**Текст для чтения:**
§

Ф. КУЗНЕЦОВ. Бороться против идей, но за людей.
С. МИХАЛКОВ. Посмотрим, какие будут результаты. Напишет ли он что-то честное и искреннее? Если он напишет это сейчас, это будет неискреннее.
Низвергаются маяки. С каких позиций? С наших позиций? С партийных позиций? Пересматривают Горького. Не успел Симонов умереть, его уже ниспровергают. Кожинов ревизует всю нашу литературу об Отечественной войне. Что это такое? ЦК партии не будет спускать нам таких идеологических просчетов, серьезных ошибок. Редакторы должны отвечать.
Мне кажется, сегодня прошел деловой секретариат, все выступили и сказали свое мнение. Мне очень жаль, что Викулов не пришел.
Ю. БОНДАРЕВ. Викулов свое отношение уже высказал.
С. МИХАЛКОВ. Во всяком случае, было бы хорошо, если бы он тоже присутствовал, потому что «Современник» мы обсуждали на секретариате примерно за такие же ошибки.
Я предлагаю принять следующее постановление секретариата:
«Проект постановления секретариата правления Союза писателей РСФСР от 8 февраля 1983 года.

§

**Задания:**
a - Перескажите короче абзац текста, который начинается словами «Низвергаются маяки», и сохраните его основные факты.
b - Выведите без изменений фрагмент текста, начиная с «С. МИХАЛКОВ. Во» и заканчивая «такие же ошибки.» включительно.
Записи, приведенные далее, получены из другого источника.

**Записанные данные:**
§

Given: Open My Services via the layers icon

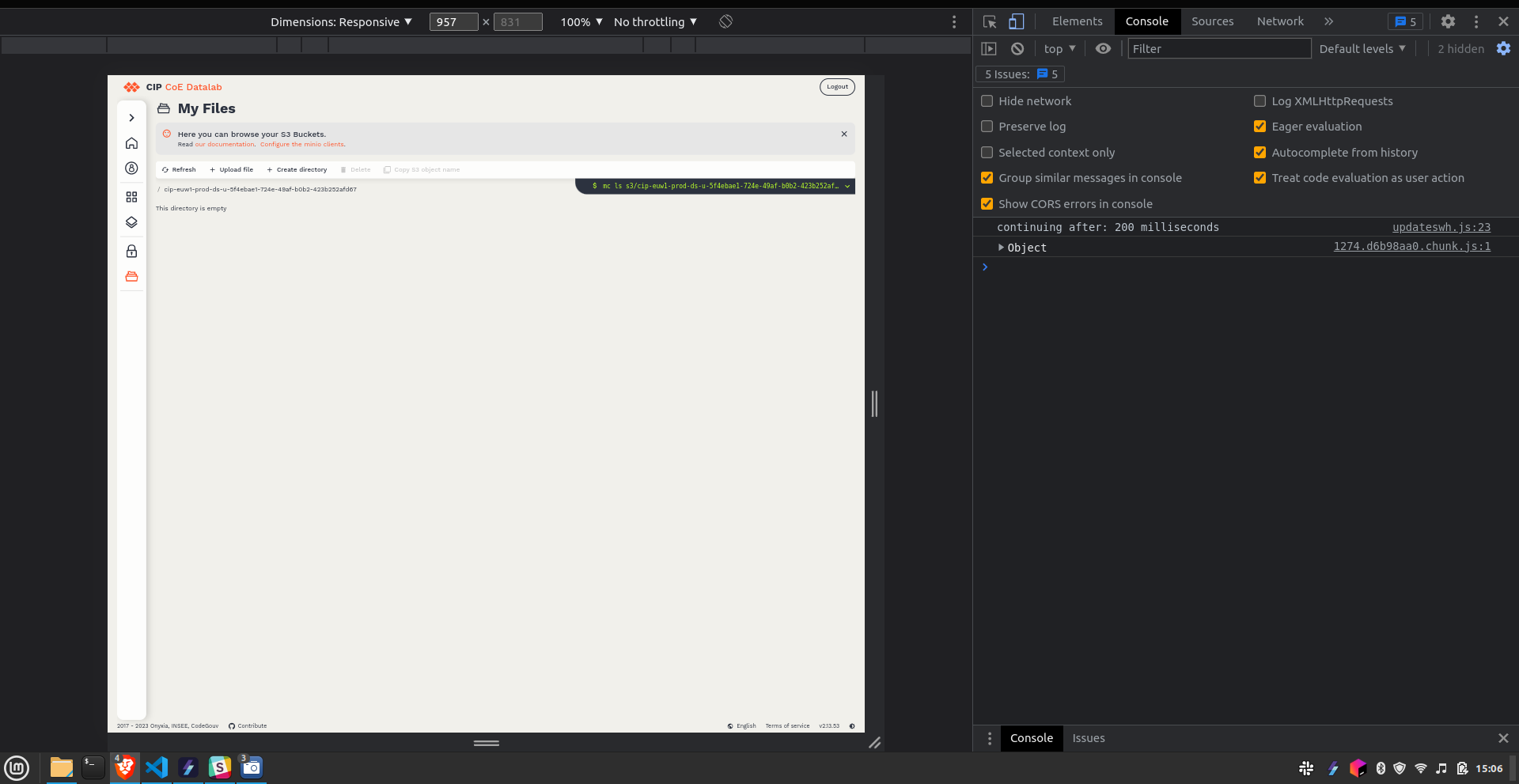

§

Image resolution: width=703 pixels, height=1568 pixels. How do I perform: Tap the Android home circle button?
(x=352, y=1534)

§

**Ответы по порядку:**
a - Маяки низвергаются, и непонятно, с каких позиций: пересматривают Горького, Симонова ниспровергают сразу после смерти, Кожинов ревизует всю литературу об Отечественной войне. ЦК партии не спустит таких идеологических просчетов и серьезных ошибок, поэтому редакторы должны отвечать.

b -
С. МИХАЛКОВ. Во всяком случае, было бы хорошо, если бы он тоже присутствовал, потому что «Современник» мы обсуждали на секретариате примерно за такие же ошибки.